══ Selected passage

Dawkins talked about the five skulls--a;; very different from each other-- that were found together in a cave suggesting that all five were from the same place and time. It claimed it as a victory for the “lumpers” over the “splitters.” The splitters always want to create a new species; the lumpers interpret the differences as variation within a species. Dawkins spoke about the misunderstandings around evolution. Natural selection is not random. The mutations are random; the selection is quite organized.

Dawkins  referred to both Obama and Kennedy as atheists. But he refuted Bill’s contention that Pope Francis is an atheist.  Dawkins said, “He’s just nice.”  Bill said, “Islam needs a Pope Frank.”

Bill’s final New Rules segment focused on the minimum wage.  Michelle Bachman and Ted Cruz are among those who want to eliminate it. Bachman said we would have full employment if we eliminated the minimum wage. My view: We had a system like that once—it was called slavery.

════

Directions ->
1 – According to the show recap, which two politicians want to eliminate the minimum wage?
2 – Write a continuation of the show recap that picks up after its final sentence.

══ Dataset excerpt

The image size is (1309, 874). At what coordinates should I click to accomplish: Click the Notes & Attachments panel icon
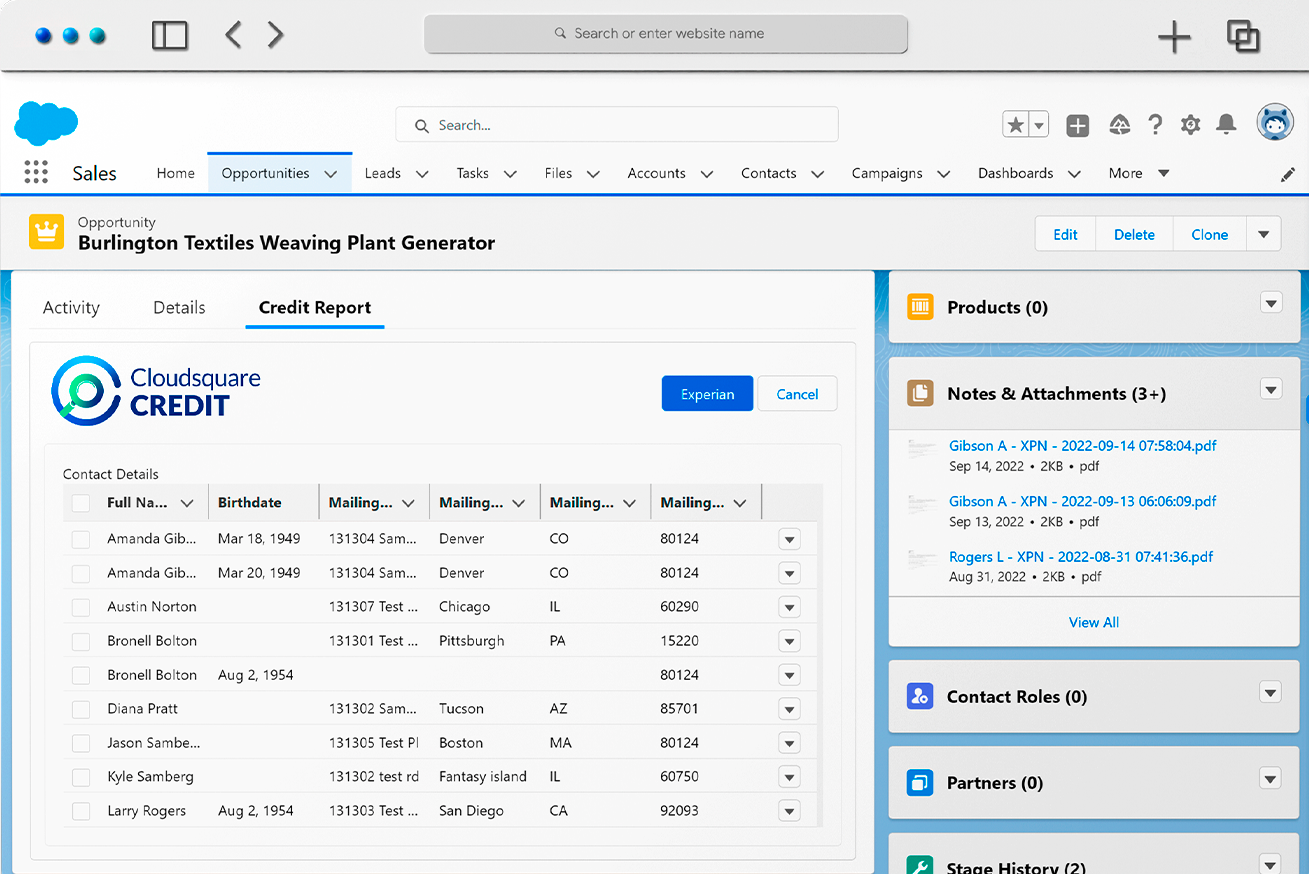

════

Answers to the exercise ->
1 – Michelle Bachman and Ted Cruz

2 –
Bill said eliminating the minimum wage would put us in an economic death spiral. Most fast food workers, average age 29, earning minimum wage are on public assistance--food stamps, for instance.  If the minimum wage was raised taxpayers wouldn’t have to pick up the slack.  So do we want no minimum wage or do we want no welfare—we can’t have both. Bill said “We are tired of helping highly profitable companies to pay their employees.” 

Bill didn’t mention it but there are a few new fast food chains paying their employees very well-- $15 an hour and up. The one I have heard about is Moo Cluck Moo in Michigan. They have low employee turnover, good food, and good customer service. They are making a pofit and opening new stores.
Bill concluded saying that he had not been to a McDonalds drive-thru in years. “If I want to talk in the face of some red-nosed clown, I’ll debate John Boehner.”